En disant ces mots, il mit sur l'homme d'affaires une main homérique. Celui-ci voulut en vain se débattre. L'arme terrible recommença son jeu, et la vigueur de Falempin fit le reste. César était un athlète: il bâillonna Granpré, lui lia les pieds et les mains et l'attacha fortement à l'une des colonnes de marbre qui servaient d'ornement à la cheminée. Quand cette opération fut achevée, il salua militairement sa victime, ferma la porte sur lui à double tour et en emporta la clef. Il sauvait ainsi sa retraite, et couvrait son mouvement vers la France. Quand il passa dans l'antichambre, la vieille servante s'y trouvait.

--La bonne, lui dit-il avec un grand sang-froid, M. Martinon ne veut recevoir personne avant deux heures d'ici. Ayez soin de consigner sa porte.

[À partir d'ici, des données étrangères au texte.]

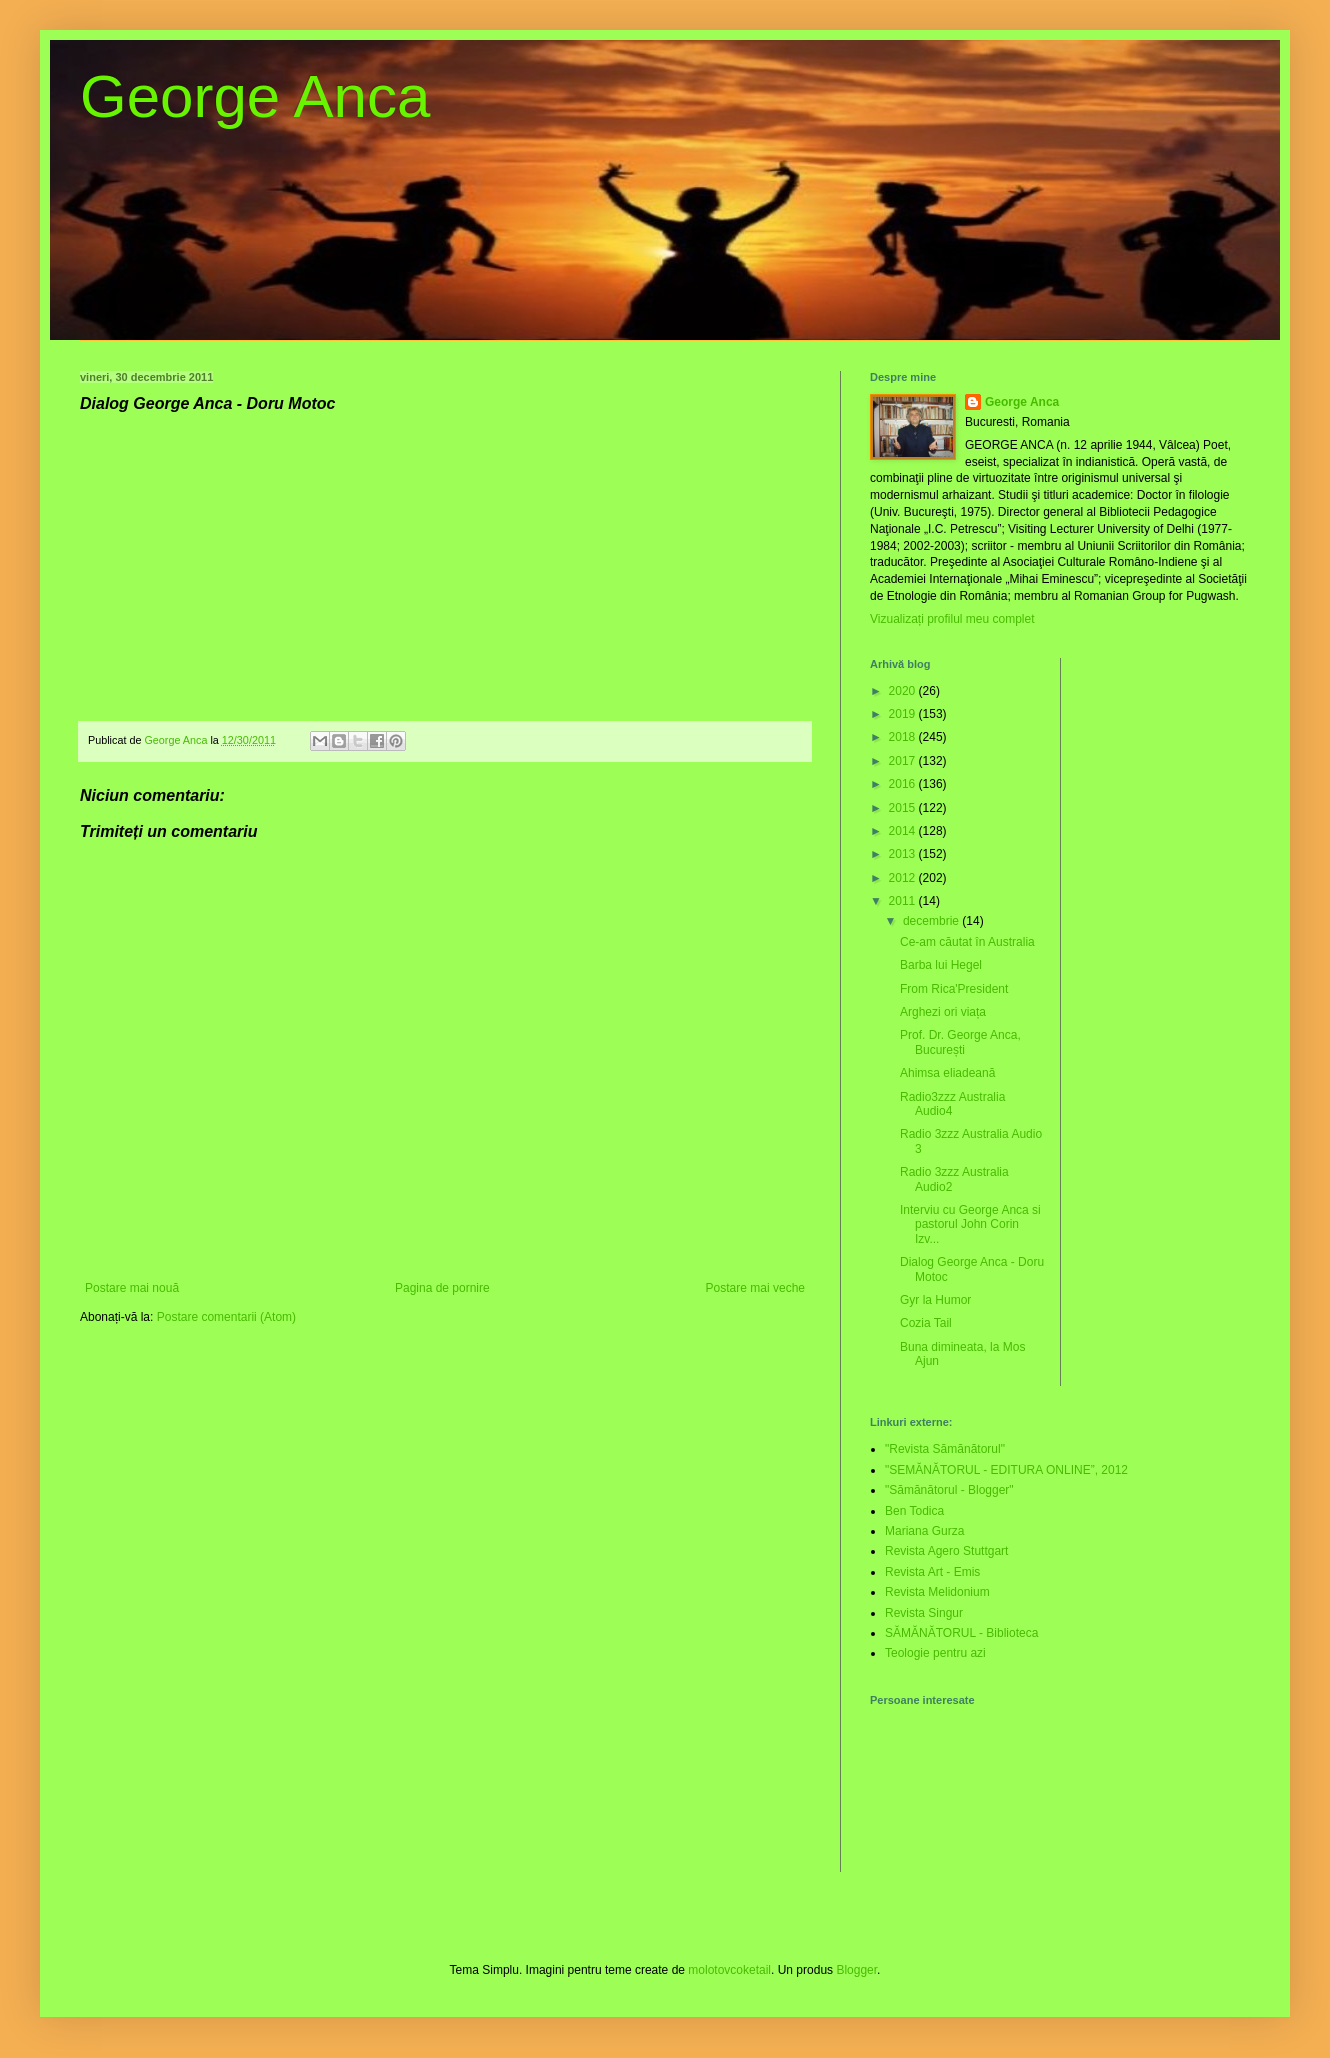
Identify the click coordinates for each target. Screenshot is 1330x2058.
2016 (904, 784)
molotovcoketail (729, 1970)
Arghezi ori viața (943, 1012)
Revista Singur (924, 1613)
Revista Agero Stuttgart (946, 1551)
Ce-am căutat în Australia (967, 942)
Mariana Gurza (924, 1531)
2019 (904, 714)
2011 (904, 901)
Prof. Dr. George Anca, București (960, 1042)
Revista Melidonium (937, 1592)
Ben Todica (914, 1511)
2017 (904, 761)
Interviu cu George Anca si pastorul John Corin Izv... (970, 1224)
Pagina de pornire (442, 1288)
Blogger (856, 1970)
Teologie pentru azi (935, 1653)
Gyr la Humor (935, 1300)
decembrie (932, 921)
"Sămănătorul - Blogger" (949, 1490)
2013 (904, 854)
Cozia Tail (926, 1323)
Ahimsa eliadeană (947, 1073)
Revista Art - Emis (932, 1572)
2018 (904, 737)
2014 (904, 831)
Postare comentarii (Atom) (226, 1317)
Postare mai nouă (132, 1288)
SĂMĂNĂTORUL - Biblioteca (961, 1633)
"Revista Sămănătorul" (945, 1449)
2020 (904, 691)
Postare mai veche (755, 1288)
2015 (904, 808)
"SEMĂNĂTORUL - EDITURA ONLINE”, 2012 (1006, 1470)
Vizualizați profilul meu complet (952, 619)
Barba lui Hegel (941, 965)
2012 (904, 878)
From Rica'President (954, 989)
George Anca (255, 96)
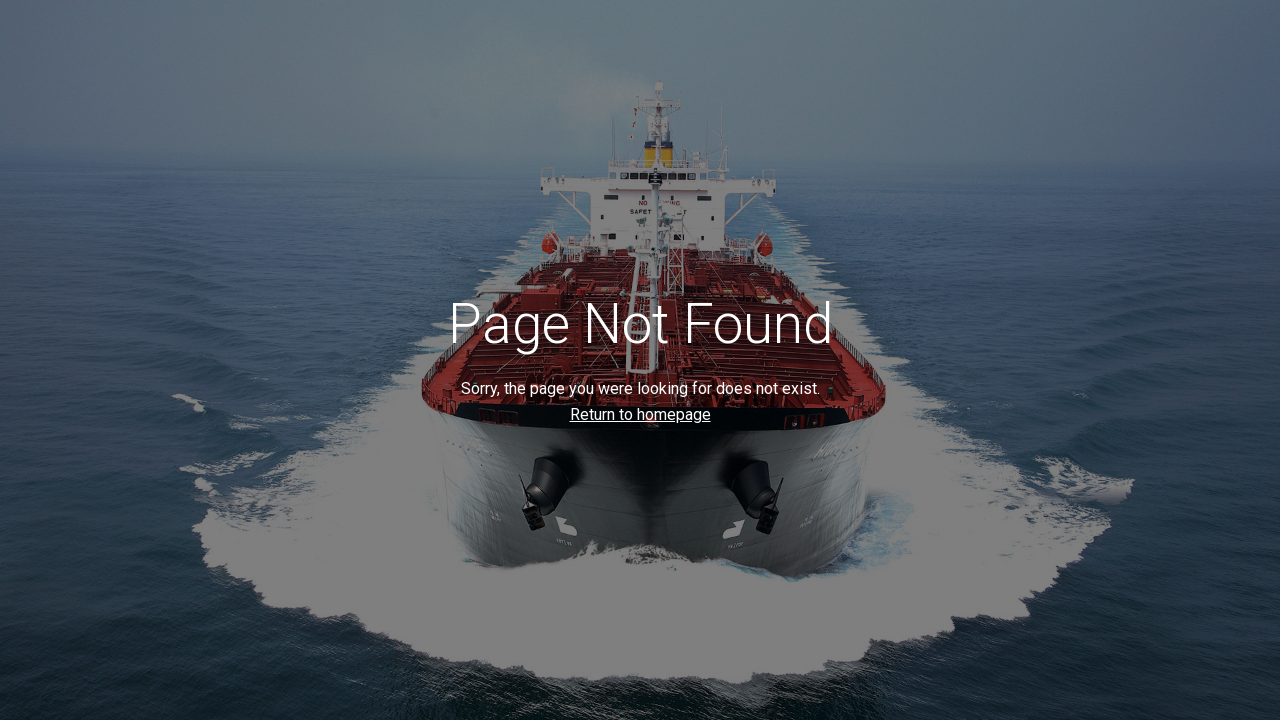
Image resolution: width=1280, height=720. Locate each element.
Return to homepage (640, 414)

Une fois hors de la maison, César prit une voiture et se dirigea à toute vitesse vers la gare du chemin de fer. Au moment où il y arriva, la cloche de départ venait de s'ébranler pour la dernière fois. Il eut à peine le temps de monter dans un wagon: de toutes parts on fermait les portières, et la machine faisait entendre ce sifflement aigu qui ressemble au hennissement du cheval. Quelques heures après, César se trouvait en terre de France.

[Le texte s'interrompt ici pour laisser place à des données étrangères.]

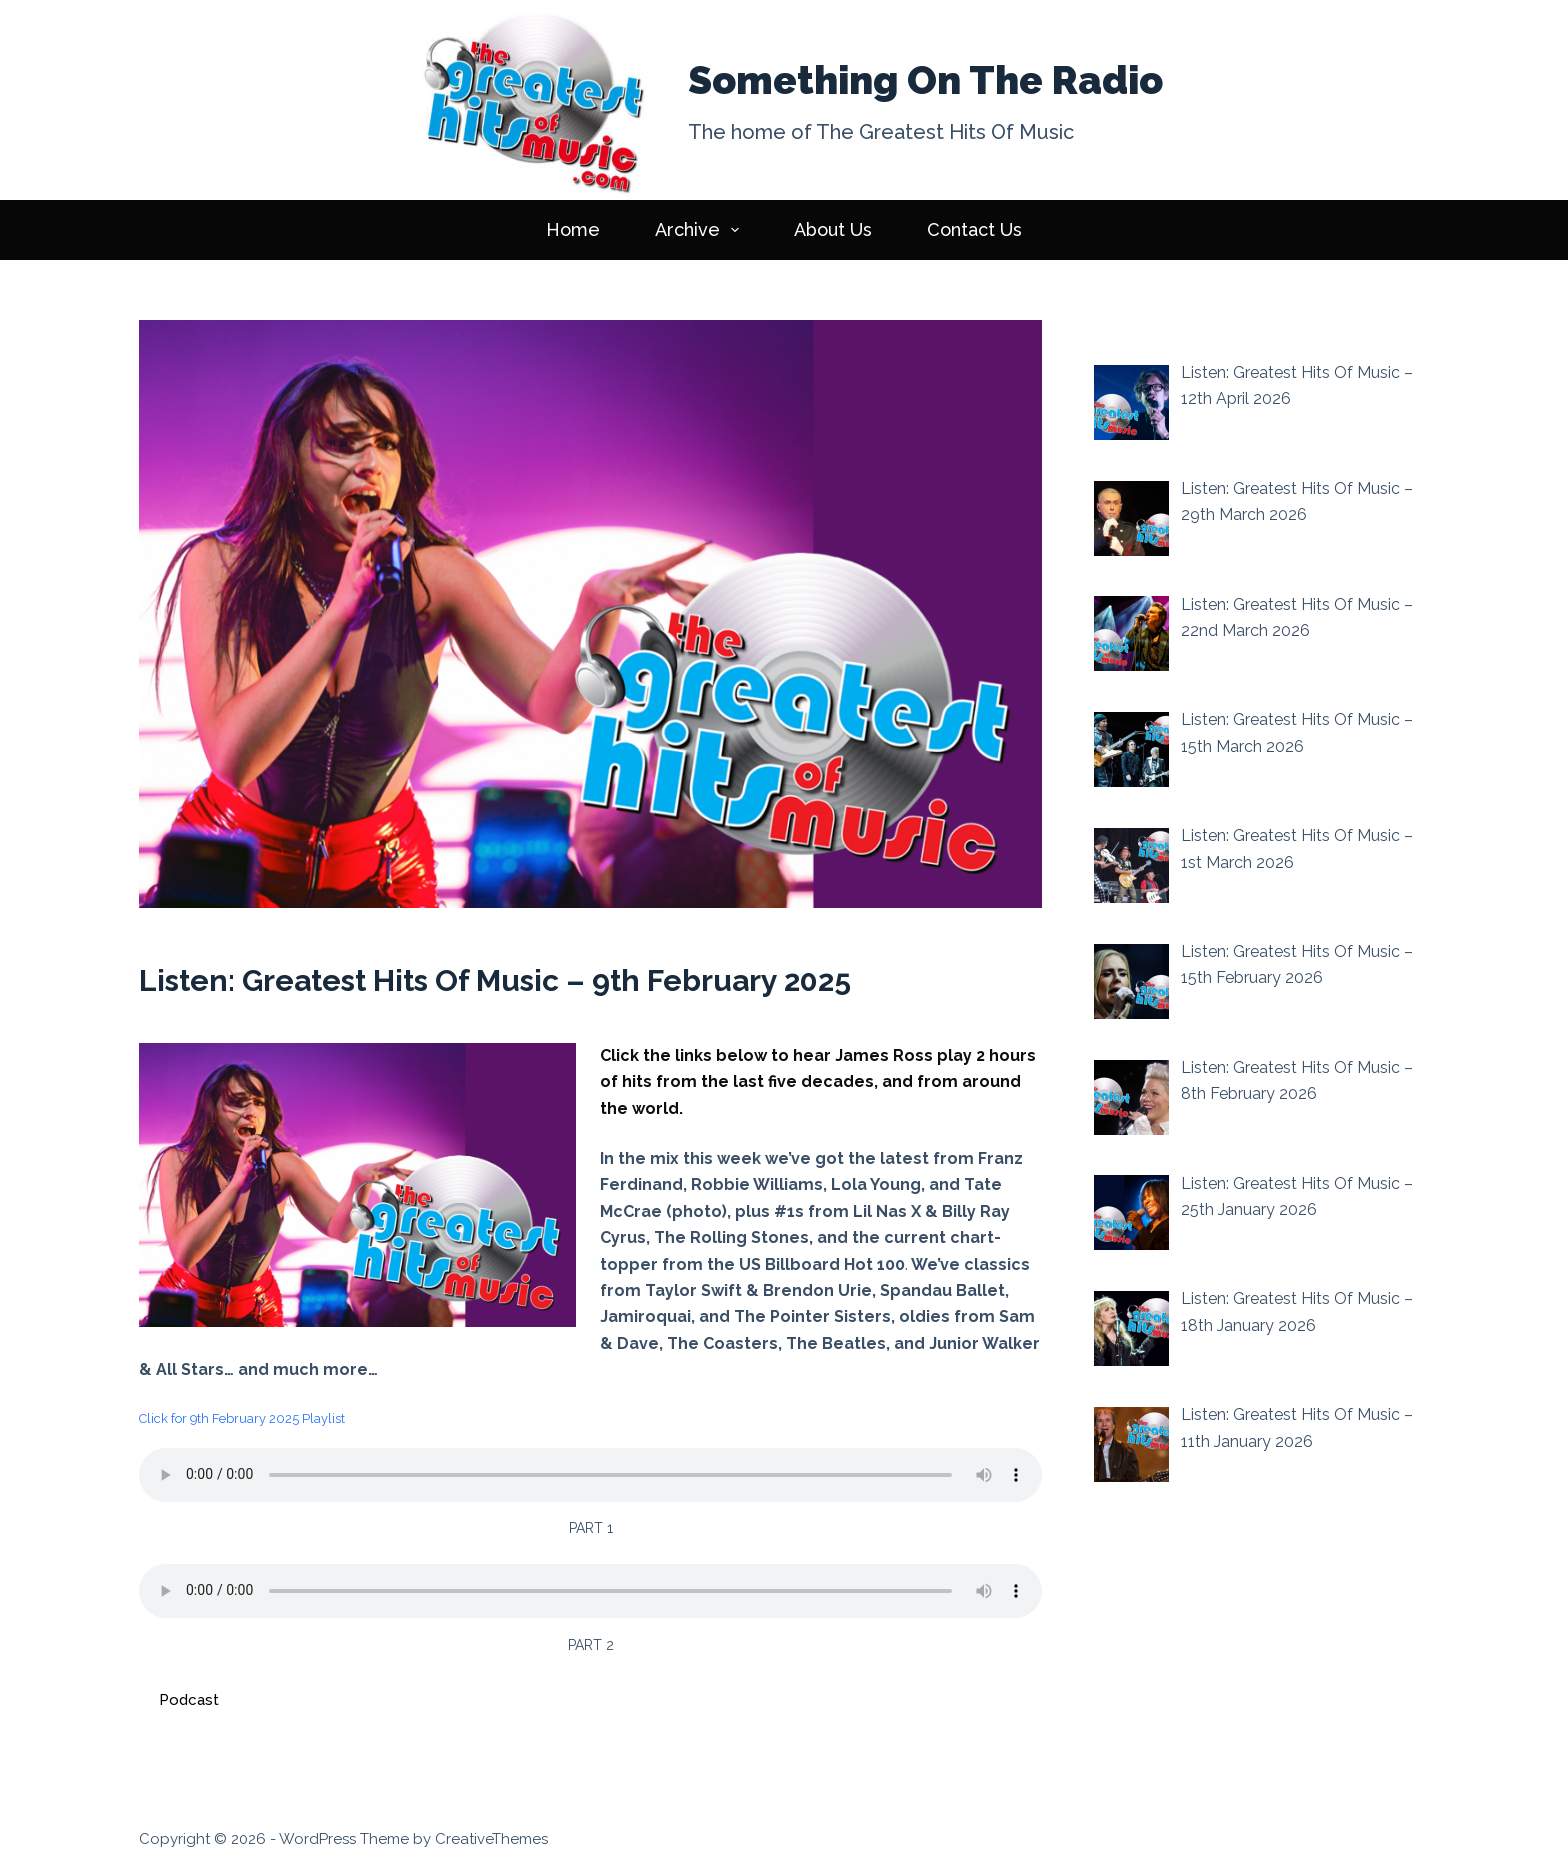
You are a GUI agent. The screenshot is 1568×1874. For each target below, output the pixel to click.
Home (573, 229)
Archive (701, 230)
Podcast (189, 1700)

--N'empêche, se disait-il en achevant son examen de conscience, que c'est le second crime que je commets. Voilà deux fois que je mérite d'être fusillé.

XXI

La noce d'Anselme.

Le retour de César à l'hôtel du faubourg du Roule fut un véritable triomphe. Le conquérant des Gaules, traînant à sa suite les otages de vingt nations, ne devait pas porter la tête plus fièrement, ni fouler le sol d'un pas plus ferme. De temps en temps, comme pour s'assurer qu'il n'était pas le jouet d'un rêve, le vieux soldat portait la main sur ses poches et ne pouvait se défendre d'un mouvement de joie en constatant de nouveau la présence de son butin. Quand il rentra dans la loge, son air était majestueux, sa pose solennelle:

--Femme, dit-il, le coup est fait; il ne me reste plus qu'à passer devant un conseil de guerre. Ça tournera comme il plaira à Dieu; seulement, je voudrais bien savoir ce que l'empereur en pense.

César voulut, que les choses se fissent avec un certain éclat; on assembla le tribunal de famille sous la présidence du juge de paix. Le notaire d'Emma était présent à la séance. On écouta avec intérêt le récit du héros, qui déposa sur la table le fruit de son expédition et sortit pour aller attendre chez lui la visite des gendarmes. Pendant quinze jours ce fut son idée fixe; il avait compté là-dessus comme sur un dénouement obligé. Chaque fois qu'il entendait retentir le marteau de l'hôtel, il se levait pour aller s'offrir de lui-même à la justice et témoigner par cet acte spontané qu'il ne prétendait en aucune manière se dérober à ses recherches. Les gendarmes, on le pense bien, ne parurent pas; et ce fut l'un des mécomptes de César, un vide dans ses combinaisons.